A joint-stock company is a company owned by several, generally private, investors. They’re an in-between creation, held more closely than a public company but more widely traded than a partnership. While largely, if not completely, replaced by modern corporate structures, the joint-stock company is the precursor to corporations as we know them today. Consider working with a financial advisor about investing in or creating a joint-stock company.
Joint-Stock Companies Defined
A joint-stock company is a business owned by its investors. It distributes ownership by shares, and investors can buy and sell their ownership stakes in the company largely at will. (However, businesses may choose to change that in their bylaws, setting conditions on ownership and transfer of shares.) While publicly and privately traded corporations, LLCs and even some partnerships are modern forms of the joint-stock company, generally speaking people use this term to refer to smaller, closely held organizations.
The purpose of a joint-stock company is to raise capital. By selling ownership shares, the company raises money that it might otherwise not be able to get from its founders or business operations. This shareholder model also allows the company to seek capital without the potentially expensive interest requirements involved with lending.
The term joint-stock company is largely an historical anachronism. This is the reason why different sources provide different definitions for the term “joint stock company.” It has largely fallen out of use, and as a result interpretations tend to differ.
The idea of a joint stock company began in the late 16th century. Companies were founded in Europe to establish trading ventures and European colonies around the world. They created the idea of a shareholder-held corporation, and gave rise to corporate structure as we know it today.
In practice it has been entirely replaced by modern forms of business such as the LLC, the partnership and the corporation. Few, if any, jurisdictions recognize a legal entity known as a “joint-stock company” any longer. Instead, it is a term of art that you might use to describe a given organization. Although, again, even as a term of art it has largely fallen out of use.
Joint-Stock Companies vs. Joint-Stock Corporations
There are two types of entities: joint-stock companies and joint-stock corporations. The difference between them is crucial. Per Black’s Law Dictionary: A joint-stock company is a company selling stock to raise capital. It’s also called a corporation or a public limited company. A joint-stock corporation differs from a joint-stock company in being regularly incorporated, instead of being a mere partnership, but resembles it in having capital divided into shares of stock. Most business corporations are of this character.
The essential difference between a joint-stock company and a joint-stock corporation is liability.
A joint-stock company is a cross between a partnership and the modern LLC. In this format, ownership of the company is split between shareholders who receive a share of the company’s profits in proportion to their ownership stake. They also assume a share of the company’s liabilities in equal measure. For example, say you buy 20% of a joint-stock company. You would be entitled to receive 20% of its profits, but in the event that this company couldn’t pay its bills you might also be personally liable for 20% of its debts.
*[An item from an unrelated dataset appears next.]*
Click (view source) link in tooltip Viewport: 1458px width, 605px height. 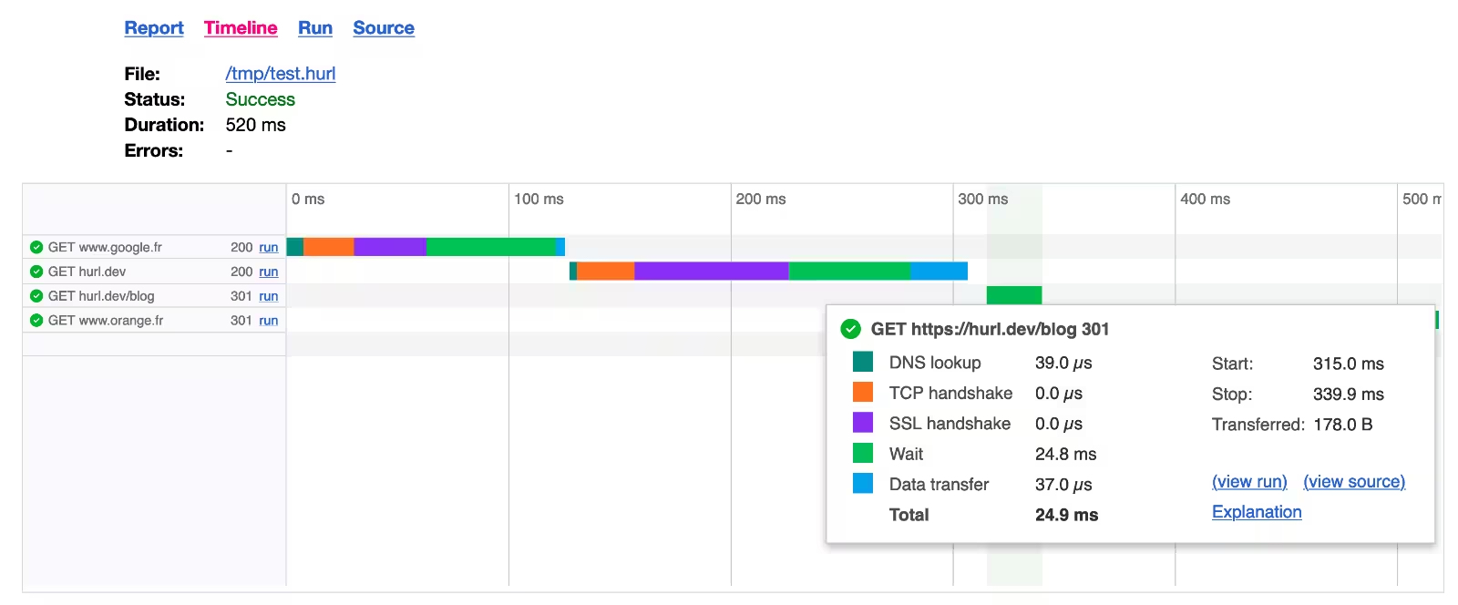1354,482
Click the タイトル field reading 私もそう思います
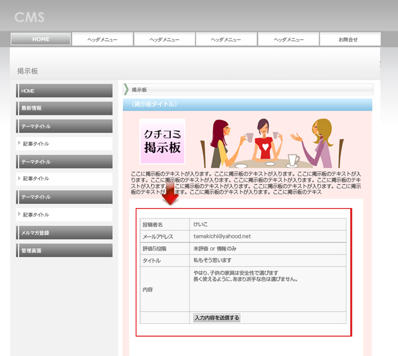This screenshot has width=398, height=356. [269, 260]
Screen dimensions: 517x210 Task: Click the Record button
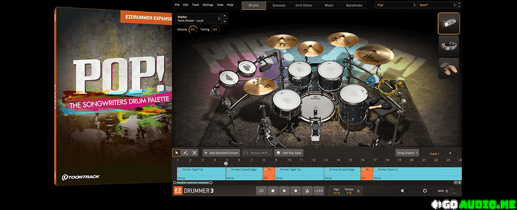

This is different from the format of an ordinary LLC, where the debts of the company are limited to the business entity itself. Joint-stock companies evolved into this format over time before falling out of use. In their original form, when the concept was first applied in the 16th and 17th centuries, liability was not proportional. Any shareholder could be held personally liable for the full debts of the company regardless of ownership stake.
A joint-stock corporation is the shareholder-based corporation as practiced today. Put another way, publicly and privately traded companies are all joint-stock corporations.
In this format, ownership of the company is split into shares which can be bought and sold freely. The company is formally incorporated and exists as an entity separate from its shareholder owners. Profits do not automatically pass through to the owners, but can be distributed if the corporate leadership decides to do so. Absent wrongdoing, liabilities never pass through.
When sources offer conflicting definitions of this concept, it is typically because they confuse the idea of a joint-stock company and a joint-stock corporation.
The Bottom Line
A joint-stock company is a corporate form that dates back to the 16th century. It is a form of company in which ownership and liability is divided up by shares, which can be freely bought and sold. It is the precursor to modern partnerships, LLCs and corporations. They continue to exist today to help people set up companies that need a broader base of investment than a small venture, but who also want to keep as much control over the company as possible.